One of the examples discussed on Tuesday was as follows (via Richard Cyganiak):

“There were 66 fatal occupational injuries in the Washington, DC metropolitan area in 2008″

There was much interesting discussion in Tilburg about the proper scope and role of Linked Data techniques for sharing this kind of statistical data. Do we use RDF essentially as metadata, to find ‘black boxes’ full of stats, or do we use RDF to try to capture something of what the statistics are telling us about the world? When do we use RDF as simple factual data directly about the world (eg. school X has N pupils [currently; or at time t]), and when does it become a carrier for raw numeric data whose meaning is not so directly expressed at the factual level?
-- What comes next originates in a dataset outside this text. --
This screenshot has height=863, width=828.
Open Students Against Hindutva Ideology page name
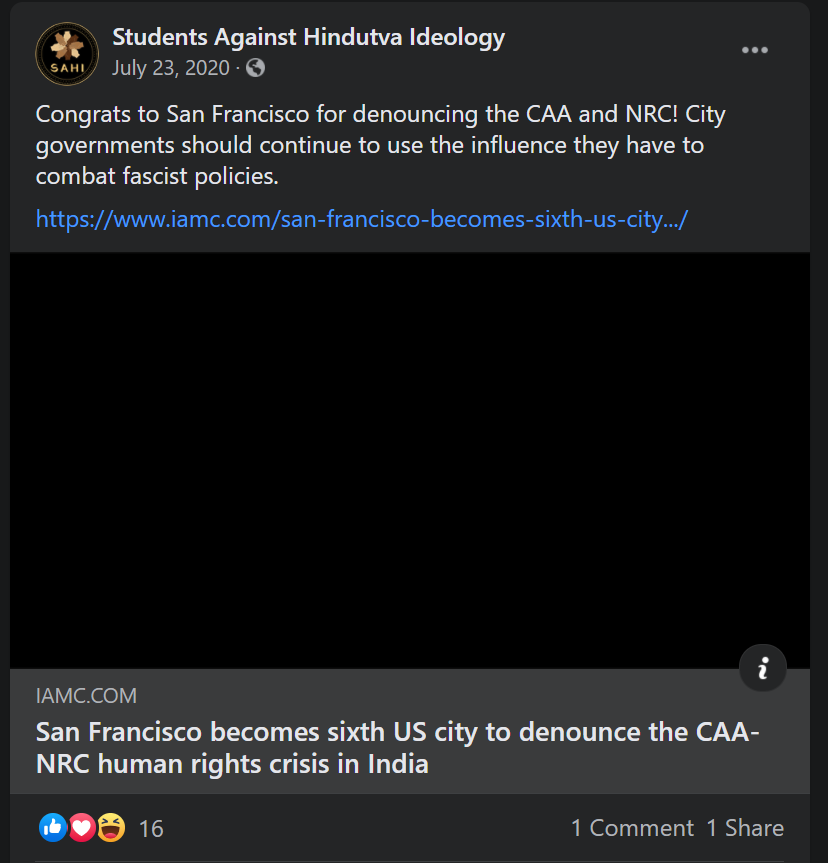click(308, 38)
The state of the art in applying RDF here seems to be SDMX-RDF, see Richard’s slides. The SDMX-RDF work uses SKOS to capture code lists, to describe cross-domain concepts and to indicate subject matter.

Given all this, I thought it would be worth taking this tiny example and looking at how it might look in UDC, both as an example of the ‘compositional semantics’ some of us hope to capture in extended SKOS descriptions, but also to explore scenarios that cross-link numeric data with the bibliographic materials that can be found via library classification techniques such as UDC. So I asked the ever-helpful Aida Slavic (editor in chief of the UDC), who talked me through how this example data item looks from a UDC perspective.

I asked,

So I’ve just got home from a meeting on semweb/stats. These folk encode data values with stuff like “There were 66 fatal occupational injuries in the Washington, DC metropolitan area in 2008″. How much of that could have a UDC coding? I guess I should ask, how would subject index a book whose main topic was “occupational injuries in the Washington DC metro area in 2008″?

Aida’s reply (posted with permission):

You can present all of it & much more using UDC. When you encode a subject like this in UDC you store much more information than your proposed sentence actually contains. So my decision of how to ‘translate this into udc’ would depend on learning more about the actual text and the context of the message it conveys, implied audience/purpose, the field of expertise for which the information in the document may be relevant etc. I would probably wonder whether this is a research report, study, news article, textbook, radio broadcast?

Not knowing more then you said I can play with the following: 331.46(735.215.2/.4)”2008

Accidents at work — Washington metropolitan area — year 2008
or a bit more detailed:  331.46-053.18(735.215.2/.4)”2008
Accidents at work — dead persons – Washington metropolitan area — year 2008
[you can say the number of dead persons but this is not pertinent from point of view of indexing and retrieval]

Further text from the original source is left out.